Jakarta, 27 September 2014

Sunday, September 21, 2014

Bernegara di Jalanan Kita


Kunjungan sahabat saya untuk pertama kali ke Indonesia baru-baru ini membuat saya terhenyak. Mereka berasal dari sebuah negara maju di Eropa, dan kami sudah kenal bertahun-tahun. Saya selalu ‘mengiklankan’ betapa indahnya Indonesia kepada mereka, sampai 12 tahun setelah kami pertama kali berkenalan, akhirnya mereka memberanikan diri terbang ke Indonesia.

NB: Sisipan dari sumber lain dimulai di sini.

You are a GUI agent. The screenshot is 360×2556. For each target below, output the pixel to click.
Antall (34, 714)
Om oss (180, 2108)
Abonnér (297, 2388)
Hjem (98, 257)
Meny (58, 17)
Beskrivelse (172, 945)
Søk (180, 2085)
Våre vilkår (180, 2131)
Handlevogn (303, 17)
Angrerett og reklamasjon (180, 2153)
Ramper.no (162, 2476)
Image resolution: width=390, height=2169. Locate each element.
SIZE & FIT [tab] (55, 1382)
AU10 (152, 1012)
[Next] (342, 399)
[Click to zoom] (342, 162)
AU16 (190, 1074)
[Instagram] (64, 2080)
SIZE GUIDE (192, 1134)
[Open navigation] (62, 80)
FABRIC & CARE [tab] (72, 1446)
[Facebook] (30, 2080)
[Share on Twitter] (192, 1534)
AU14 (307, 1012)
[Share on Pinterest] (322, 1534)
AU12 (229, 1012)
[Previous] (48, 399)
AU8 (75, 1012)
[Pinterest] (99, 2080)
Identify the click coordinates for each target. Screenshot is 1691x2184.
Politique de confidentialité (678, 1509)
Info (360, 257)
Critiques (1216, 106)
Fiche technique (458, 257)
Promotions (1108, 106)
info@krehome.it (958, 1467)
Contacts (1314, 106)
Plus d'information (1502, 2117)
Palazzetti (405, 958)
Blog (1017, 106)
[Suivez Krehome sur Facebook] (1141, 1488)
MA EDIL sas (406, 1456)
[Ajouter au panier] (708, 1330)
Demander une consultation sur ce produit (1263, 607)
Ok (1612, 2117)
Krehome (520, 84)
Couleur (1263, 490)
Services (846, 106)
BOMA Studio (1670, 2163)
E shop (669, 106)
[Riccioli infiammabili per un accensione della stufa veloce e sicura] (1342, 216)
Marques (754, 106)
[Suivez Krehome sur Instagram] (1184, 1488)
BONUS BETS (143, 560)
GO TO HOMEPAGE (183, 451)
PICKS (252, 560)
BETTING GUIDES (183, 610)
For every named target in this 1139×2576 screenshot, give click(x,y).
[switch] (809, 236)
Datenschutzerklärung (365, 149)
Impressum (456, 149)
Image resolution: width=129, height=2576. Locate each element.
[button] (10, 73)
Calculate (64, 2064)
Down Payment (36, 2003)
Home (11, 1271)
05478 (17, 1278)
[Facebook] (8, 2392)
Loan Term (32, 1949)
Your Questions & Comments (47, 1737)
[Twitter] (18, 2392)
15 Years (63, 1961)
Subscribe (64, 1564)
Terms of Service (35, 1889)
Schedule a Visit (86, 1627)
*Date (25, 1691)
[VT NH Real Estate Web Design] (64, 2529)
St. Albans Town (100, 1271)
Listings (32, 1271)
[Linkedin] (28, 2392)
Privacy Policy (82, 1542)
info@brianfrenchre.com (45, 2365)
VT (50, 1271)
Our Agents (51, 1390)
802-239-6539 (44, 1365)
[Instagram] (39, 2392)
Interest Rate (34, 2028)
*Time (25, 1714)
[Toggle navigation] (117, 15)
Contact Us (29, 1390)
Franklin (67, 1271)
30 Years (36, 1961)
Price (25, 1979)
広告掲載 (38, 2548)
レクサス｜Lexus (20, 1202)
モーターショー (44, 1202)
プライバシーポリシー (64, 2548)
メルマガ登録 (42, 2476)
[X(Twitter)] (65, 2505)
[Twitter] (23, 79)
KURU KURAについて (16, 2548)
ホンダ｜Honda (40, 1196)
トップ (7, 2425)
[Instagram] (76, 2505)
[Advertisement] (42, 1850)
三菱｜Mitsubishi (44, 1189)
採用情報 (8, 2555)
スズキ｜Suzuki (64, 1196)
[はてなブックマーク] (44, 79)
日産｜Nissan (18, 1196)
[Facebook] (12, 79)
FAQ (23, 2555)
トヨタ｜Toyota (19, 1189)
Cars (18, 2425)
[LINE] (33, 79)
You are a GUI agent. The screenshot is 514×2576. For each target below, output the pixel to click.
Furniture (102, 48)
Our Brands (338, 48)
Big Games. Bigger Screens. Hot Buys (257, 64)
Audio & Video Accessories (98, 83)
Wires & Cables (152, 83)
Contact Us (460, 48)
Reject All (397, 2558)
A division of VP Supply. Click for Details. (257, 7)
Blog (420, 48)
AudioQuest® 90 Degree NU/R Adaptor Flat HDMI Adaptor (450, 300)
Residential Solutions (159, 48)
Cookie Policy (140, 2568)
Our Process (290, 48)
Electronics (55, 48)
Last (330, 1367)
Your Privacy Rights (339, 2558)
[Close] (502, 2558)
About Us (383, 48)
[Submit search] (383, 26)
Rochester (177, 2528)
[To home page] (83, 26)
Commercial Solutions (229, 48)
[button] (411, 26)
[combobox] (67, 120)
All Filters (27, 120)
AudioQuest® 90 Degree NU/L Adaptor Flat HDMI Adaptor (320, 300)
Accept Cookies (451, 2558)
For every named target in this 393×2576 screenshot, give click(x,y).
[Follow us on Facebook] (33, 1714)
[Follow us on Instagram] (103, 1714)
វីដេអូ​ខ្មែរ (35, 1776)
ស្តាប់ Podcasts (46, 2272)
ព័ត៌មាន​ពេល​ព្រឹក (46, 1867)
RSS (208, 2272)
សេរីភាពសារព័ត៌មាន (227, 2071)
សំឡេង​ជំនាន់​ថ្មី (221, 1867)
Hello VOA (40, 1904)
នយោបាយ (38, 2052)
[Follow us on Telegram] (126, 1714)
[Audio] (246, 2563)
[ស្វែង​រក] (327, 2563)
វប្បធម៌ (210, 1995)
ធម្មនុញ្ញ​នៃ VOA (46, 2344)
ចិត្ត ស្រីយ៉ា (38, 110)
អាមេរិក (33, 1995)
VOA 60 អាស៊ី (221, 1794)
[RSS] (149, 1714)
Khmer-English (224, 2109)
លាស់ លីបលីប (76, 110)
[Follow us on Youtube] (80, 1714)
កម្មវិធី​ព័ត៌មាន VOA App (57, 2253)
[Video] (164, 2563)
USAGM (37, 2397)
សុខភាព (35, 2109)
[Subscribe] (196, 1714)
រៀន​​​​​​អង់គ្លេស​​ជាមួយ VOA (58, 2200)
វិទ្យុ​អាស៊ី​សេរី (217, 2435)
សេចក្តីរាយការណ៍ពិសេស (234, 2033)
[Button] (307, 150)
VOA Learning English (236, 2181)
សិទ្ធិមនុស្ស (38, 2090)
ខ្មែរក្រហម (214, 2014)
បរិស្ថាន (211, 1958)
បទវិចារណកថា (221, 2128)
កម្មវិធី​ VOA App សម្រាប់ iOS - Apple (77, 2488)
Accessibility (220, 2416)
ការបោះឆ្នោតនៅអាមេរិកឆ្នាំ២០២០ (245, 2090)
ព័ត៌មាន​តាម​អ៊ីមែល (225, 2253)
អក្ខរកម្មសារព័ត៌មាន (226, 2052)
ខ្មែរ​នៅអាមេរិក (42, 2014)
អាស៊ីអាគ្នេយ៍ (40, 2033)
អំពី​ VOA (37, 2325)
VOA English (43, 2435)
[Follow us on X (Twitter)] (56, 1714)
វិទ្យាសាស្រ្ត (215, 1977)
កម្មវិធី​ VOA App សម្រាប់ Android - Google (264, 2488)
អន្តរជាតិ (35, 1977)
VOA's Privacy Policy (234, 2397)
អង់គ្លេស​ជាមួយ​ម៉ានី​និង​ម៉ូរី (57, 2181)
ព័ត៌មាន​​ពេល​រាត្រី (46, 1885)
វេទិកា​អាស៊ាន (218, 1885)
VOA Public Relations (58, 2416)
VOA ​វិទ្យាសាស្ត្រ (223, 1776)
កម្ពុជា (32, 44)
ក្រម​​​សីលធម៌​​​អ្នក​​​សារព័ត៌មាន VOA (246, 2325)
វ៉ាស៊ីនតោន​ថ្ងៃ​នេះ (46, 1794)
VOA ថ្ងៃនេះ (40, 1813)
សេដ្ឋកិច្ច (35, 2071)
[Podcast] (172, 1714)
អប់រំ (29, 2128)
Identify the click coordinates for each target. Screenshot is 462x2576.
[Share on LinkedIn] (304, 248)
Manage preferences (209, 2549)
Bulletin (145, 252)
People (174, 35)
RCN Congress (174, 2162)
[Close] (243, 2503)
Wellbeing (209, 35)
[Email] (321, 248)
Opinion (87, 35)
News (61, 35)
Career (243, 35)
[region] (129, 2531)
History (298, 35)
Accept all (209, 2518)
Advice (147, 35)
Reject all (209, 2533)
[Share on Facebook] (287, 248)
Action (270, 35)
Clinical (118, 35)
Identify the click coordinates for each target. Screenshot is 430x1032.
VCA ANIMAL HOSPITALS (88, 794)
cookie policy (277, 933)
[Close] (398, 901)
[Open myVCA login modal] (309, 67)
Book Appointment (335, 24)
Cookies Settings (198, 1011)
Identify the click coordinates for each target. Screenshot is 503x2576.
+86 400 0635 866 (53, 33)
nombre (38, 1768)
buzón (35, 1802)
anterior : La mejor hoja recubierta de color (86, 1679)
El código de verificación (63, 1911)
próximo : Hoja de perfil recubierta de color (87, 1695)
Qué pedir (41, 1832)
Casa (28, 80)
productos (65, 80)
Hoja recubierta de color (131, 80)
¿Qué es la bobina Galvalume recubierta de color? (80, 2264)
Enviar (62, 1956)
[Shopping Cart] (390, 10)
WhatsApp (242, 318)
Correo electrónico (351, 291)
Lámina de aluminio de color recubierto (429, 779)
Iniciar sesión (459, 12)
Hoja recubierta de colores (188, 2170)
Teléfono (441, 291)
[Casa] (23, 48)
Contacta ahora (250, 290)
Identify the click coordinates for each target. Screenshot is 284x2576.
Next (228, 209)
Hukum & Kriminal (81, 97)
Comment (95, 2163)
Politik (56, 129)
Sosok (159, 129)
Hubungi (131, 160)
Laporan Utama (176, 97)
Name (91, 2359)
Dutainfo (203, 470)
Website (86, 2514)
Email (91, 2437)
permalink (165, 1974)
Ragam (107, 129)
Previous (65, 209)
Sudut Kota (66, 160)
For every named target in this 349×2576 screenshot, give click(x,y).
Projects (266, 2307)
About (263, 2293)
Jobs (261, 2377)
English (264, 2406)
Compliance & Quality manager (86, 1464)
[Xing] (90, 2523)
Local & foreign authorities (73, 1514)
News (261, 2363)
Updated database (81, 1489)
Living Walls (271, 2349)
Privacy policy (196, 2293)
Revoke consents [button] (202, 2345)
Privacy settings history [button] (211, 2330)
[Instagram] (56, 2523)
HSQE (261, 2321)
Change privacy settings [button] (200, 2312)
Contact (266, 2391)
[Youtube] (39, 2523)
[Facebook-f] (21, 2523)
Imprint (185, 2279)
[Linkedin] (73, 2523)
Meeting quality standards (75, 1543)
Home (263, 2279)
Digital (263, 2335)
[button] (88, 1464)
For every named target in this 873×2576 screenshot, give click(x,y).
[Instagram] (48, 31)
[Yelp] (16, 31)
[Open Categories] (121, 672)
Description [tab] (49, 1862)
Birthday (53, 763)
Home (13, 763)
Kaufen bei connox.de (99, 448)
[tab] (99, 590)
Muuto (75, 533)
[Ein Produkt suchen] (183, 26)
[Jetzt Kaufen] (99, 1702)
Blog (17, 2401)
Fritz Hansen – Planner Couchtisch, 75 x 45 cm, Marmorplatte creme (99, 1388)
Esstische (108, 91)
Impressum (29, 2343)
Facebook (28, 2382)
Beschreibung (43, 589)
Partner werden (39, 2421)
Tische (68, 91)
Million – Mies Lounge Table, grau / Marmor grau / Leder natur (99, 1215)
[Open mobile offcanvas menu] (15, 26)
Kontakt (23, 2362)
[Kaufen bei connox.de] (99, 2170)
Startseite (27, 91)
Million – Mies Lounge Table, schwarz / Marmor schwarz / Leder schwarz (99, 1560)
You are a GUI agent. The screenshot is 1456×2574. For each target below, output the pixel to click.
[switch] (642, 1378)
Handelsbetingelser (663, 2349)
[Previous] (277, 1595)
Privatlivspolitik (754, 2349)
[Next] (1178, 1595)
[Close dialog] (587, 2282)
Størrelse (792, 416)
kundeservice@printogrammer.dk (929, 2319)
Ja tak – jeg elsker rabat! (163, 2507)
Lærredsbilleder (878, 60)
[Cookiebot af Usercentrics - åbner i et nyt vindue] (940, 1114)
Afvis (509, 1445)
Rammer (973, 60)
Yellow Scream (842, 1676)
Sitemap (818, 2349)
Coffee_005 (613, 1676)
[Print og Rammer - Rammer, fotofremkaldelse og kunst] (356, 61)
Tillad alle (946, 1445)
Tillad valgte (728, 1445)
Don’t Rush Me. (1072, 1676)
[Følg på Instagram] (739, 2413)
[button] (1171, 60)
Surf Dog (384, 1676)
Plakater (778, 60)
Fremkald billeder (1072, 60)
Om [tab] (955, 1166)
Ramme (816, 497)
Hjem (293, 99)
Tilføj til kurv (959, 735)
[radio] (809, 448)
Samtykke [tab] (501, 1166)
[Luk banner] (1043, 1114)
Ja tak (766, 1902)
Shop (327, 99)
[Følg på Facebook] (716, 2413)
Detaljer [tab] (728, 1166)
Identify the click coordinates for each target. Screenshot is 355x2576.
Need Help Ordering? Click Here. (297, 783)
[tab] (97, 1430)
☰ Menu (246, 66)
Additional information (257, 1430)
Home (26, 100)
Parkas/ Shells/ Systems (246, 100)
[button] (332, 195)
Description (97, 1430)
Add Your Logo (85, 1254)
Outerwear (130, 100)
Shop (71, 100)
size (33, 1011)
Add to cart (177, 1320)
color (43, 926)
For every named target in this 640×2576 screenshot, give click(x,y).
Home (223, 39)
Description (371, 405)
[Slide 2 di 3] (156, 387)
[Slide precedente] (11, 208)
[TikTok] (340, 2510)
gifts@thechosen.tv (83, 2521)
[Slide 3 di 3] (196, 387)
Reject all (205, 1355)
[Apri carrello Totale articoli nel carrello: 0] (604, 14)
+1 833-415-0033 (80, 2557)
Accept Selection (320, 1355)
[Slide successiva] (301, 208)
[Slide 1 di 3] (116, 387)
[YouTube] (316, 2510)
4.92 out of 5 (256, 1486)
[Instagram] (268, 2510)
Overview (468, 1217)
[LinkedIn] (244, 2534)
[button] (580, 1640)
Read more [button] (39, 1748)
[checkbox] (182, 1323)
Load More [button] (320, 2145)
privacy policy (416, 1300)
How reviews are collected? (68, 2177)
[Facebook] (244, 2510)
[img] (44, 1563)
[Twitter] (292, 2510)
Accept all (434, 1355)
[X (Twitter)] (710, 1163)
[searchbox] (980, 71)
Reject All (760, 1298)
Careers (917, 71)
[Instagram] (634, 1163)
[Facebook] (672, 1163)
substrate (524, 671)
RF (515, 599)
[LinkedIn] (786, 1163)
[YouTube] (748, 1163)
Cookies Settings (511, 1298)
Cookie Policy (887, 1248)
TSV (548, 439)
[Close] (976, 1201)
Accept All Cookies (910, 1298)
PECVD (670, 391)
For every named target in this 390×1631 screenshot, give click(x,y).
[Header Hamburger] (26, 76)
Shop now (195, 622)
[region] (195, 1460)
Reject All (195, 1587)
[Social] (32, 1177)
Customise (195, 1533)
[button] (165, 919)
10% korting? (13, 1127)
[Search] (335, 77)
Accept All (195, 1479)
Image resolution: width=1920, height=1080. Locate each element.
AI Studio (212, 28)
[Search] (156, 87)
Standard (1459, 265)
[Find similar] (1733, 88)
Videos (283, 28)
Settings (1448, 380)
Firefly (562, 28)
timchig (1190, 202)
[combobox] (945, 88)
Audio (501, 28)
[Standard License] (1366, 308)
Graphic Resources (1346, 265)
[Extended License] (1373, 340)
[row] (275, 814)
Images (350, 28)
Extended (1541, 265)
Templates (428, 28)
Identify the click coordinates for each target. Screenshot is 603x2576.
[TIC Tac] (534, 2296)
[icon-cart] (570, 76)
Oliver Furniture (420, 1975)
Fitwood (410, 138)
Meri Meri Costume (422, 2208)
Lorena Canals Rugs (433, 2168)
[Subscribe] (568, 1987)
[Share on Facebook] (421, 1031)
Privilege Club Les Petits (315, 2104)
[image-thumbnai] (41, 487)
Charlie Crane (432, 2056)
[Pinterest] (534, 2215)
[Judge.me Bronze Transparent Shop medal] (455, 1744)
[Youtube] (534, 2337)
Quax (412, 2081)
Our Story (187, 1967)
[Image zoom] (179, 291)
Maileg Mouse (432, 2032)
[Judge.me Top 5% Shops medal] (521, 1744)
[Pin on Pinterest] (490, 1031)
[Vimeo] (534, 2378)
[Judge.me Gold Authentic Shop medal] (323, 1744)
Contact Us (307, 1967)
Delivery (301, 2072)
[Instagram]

Yang membuat saya terhenyak bukan reaksi mereka ketika mencicipi petai goreng atau melihat kawah berasap di Bandung. Tetapi, reaksi mereka terhadap kondisi lalu lintas di Indonesia. Betapapun saya menjelaskan supaya mereka jangan kuatir, bahwa saya sudah bisanya berkendara di neraka ini, tidak membuat mereka nyaman. Motor, mobil, pejalan kaki, mendadak melintas, menerobos... neraka! Metromini berhenti semaunya. “Mengapa minibus itu berhenti? Apakah dia tidak peduli pada mobil yang mengantri dibelakangnya?” tanya teman saya. “Mengapa polisi membiarkannya terjadi?” tanyanya lagi. Saya bingung mau menjawab apa.

Ingatkah Anda, kapan terakhir jalanan kita ‘berwibawa’? Ingatkah Anda, kapan kita berkendara dengan nyaman, polisi ditakuti karena jujur dan menegakkan peraturan, dan lalu lintas teratur rapi? Saya ingat di tahun 1980-an, jalanan kita masih relatif berwibawa. Semua pengendara motor wajib menggunakan helm. Sepeda motor berjalan di jalur paling kiri. Menerobos lampu merah adalah pelanggaran besar. Melawan arus apalagi!

Sekarang, bolehkah saya berargumen, bahwa kemajuan suatu negara bisa dinilai dari lalu lintasnya? Siapa yang tertib, seperti Singapura, Malaysia, Austria, berarti negaranya maju. Yang berantakan, seperti India, Bangladesh, Pakistan, berarti belum maju.  Nah, kalau saya boleh bertanya, apakah Indonesia mengalami kemajuan atau kemunduran sejak tahun 1980-an?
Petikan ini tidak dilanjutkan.